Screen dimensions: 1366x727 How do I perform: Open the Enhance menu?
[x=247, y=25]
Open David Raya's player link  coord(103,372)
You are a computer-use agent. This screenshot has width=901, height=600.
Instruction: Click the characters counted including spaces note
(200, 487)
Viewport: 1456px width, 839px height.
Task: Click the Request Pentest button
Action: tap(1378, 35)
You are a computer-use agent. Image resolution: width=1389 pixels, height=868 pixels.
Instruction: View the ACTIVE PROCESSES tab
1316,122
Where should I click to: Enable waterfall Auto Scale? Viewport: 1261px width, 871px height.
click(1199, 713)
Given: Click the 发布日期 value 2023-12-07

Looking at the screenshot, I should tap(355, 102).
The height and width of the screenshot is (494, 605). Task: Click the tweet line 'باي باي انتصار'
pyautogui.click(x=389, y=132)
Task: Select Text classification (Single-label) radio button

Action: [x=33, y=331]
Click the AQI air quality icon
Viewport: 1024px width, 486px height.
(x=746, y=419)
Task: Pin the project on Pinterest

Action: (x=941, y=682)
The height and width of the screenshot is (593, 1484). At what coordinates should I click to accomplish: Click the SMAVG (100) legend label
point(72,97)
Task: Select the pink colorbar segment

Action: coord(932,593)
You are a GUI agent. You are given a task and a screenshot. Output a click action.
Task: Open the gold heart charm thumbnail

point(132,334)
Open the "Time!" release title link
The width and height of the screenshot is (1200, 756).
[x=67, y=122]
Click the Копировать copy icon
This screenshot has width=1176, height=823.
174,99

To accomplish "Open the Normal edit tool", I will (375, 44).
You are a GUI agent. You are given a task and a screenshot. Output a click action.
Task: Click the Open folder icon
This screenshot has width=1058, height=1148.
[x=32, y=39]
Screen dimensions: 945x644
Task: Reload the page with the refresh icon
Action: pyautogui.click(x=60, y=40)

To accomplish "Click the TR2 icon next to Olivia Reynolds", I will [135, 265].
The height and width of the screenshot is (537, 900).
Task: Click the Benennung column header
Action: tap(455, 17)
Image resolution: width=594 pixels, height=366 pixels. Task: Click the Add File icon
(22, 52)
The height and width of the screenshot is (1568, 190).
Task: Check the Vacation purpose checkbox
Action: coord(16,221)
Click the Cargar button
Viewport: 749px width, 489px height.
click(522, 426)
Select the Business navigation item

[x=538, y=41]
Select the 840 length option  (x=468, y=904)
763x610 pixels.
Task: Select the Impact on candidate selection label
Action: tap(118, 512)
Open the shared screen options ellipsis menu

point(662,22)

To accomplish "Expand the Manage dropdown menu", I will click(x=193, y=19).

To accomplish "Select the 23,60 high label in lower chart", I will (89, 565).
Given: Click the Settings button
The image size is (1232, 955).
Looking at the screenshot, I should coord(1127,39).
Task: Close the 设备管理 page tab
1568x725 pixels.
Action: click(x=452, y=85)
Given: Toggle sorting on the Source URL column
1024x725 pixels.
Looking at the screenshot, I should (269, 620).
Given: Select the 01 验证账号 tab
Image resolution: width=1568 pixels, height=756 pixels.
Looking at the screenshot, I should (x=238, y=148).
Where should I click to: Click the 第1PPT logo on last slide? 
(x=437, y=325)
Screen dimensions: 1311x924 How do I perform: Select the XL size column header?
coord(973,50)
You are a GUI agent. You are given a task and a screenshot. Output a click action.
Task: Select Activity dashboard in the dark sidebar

__________________________________________________

§ **YOUR GOAL**: Copy, without any alteration, every line of the items from the line containing "Given: Select the 01 验证账号 tab" up to and including the final line of the items.

§ **THE REPLY**:
Given: Select the 01 验证账号 tab
Image resolution: width=1568 pixels, height=756 pixels.
Looking at the screenshot, I should (x=238, y=148).
Where should I click to: Click the 第1PPT logo on last slide? 
(x=437, y=325)
Screen dimensions: 1311x924 How do I perform: Select the XL size column header?
coord(973,50)
You are a GUI agent. You are given a task and a screenshot. Output a click action.
Task: Select Activity dashboard in the dark sidebar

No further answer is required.